With a teeming movement of B corporations and a righteous generation of activists, the notion to give a little of your gains to worthy causes is becoming increasingly prevalent amongst varying industries. Recent studies divulged that millennials (especially) feel it’s important to know a company is doing more for the world than simply turning a profit before they make their purchase, or work there.
And charities all over the world are benefitting. From environmental, humanitarian, social, and agricultural causes, more businesses are waking up, especially after this last year, to the fact that they can help in a big way just by aligning themselves with a nonprofit that also aligns with their branding and company mission.

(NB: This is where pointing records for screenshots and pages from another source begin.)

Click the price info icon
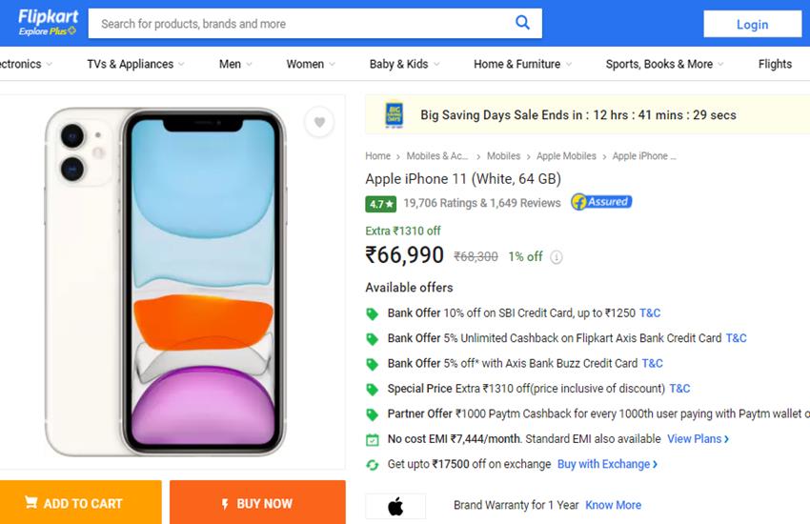The height and width of the screenshot is (524, 810). click(x=557, y=257)
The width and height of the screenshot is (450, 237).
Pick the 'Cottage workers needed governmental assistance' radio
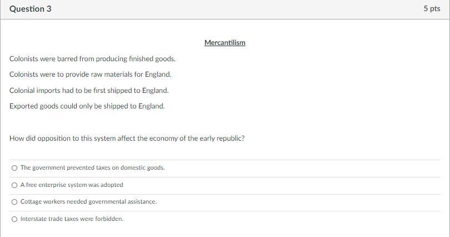point(14,201)
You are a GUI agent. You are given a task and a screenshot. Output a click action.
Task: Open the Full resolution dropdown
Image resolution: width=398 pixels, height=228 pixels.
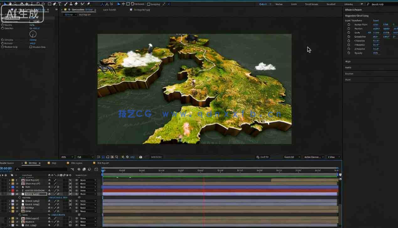click(x=85, y=157)
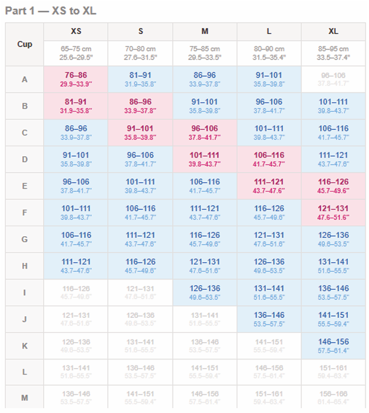Select the 65–75 cm band size cell
The width and height of the screenshot is (369, 413).
coord(76,53)
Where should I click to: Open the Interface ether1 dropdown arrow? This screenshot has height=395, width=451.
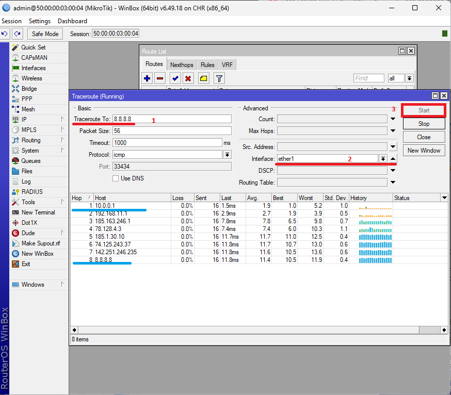383,159
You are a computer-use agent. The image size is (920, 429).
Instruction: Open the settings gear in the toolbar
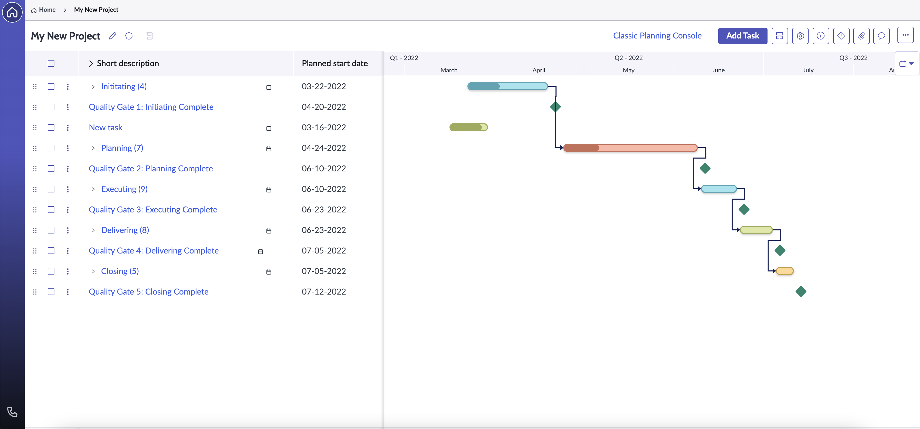pos(800,36)
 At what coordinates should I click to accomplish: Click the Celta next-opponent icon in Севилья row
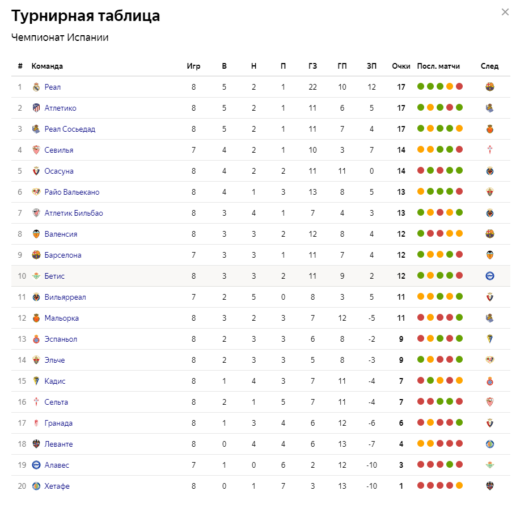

But with the doom and gloom headlines of the news media daily, it can sometimes feel disparaging to think you can truly make a difference. Want the good news? “Drink responsibly” has a double meaning now. In a brilliantly convenient move, more beverage brands are joining forces with of-the-moment charities to give everyone what they want—booze and a better world.
The following liquor brands pay it forward either locally, nationally, or globally by aiding a myriad of applaudable causes. So when the feeling moves you to do something philanthropic, head to the liquor store for one of these canned tipples or spirit bottles—simply bringing them to the next beach day or neighborhood cookout will help save the world. That’s one slick sip for man, one generous gulp for mankind.
The Hurricane Rum Co.
Caribbean craft blend rum company, Juracán, weaved The Hurricane Rum Co. initiative into its ethos to raise funds through the celebration of Caribbean culture and spirit. The 2017 Hurricane season remains among the most destructive on record—resulting in the loss of thousands of homes and lives. Upon seeing harrowing footage of the hurricanes’ landfall aftermath on the islands, Juracán’s CEO was moved to take action. With a group of like-minded friends, he set out to create a product that would raise money for those caught up in the devastation caused by the increasing number of natural disasters. Enter Batch #001. The bottled creation blends five different rums from across the Caribbean for a super complex flavor profile. Their exclusive partnership with Shelterbox—an international natural disaster relief organization that believes shelter is a human right—ensures all of the profits generated from the sale of Batch #001 support the rebuilding of homes, lives, and communities of those impacted by tropical storms and the like.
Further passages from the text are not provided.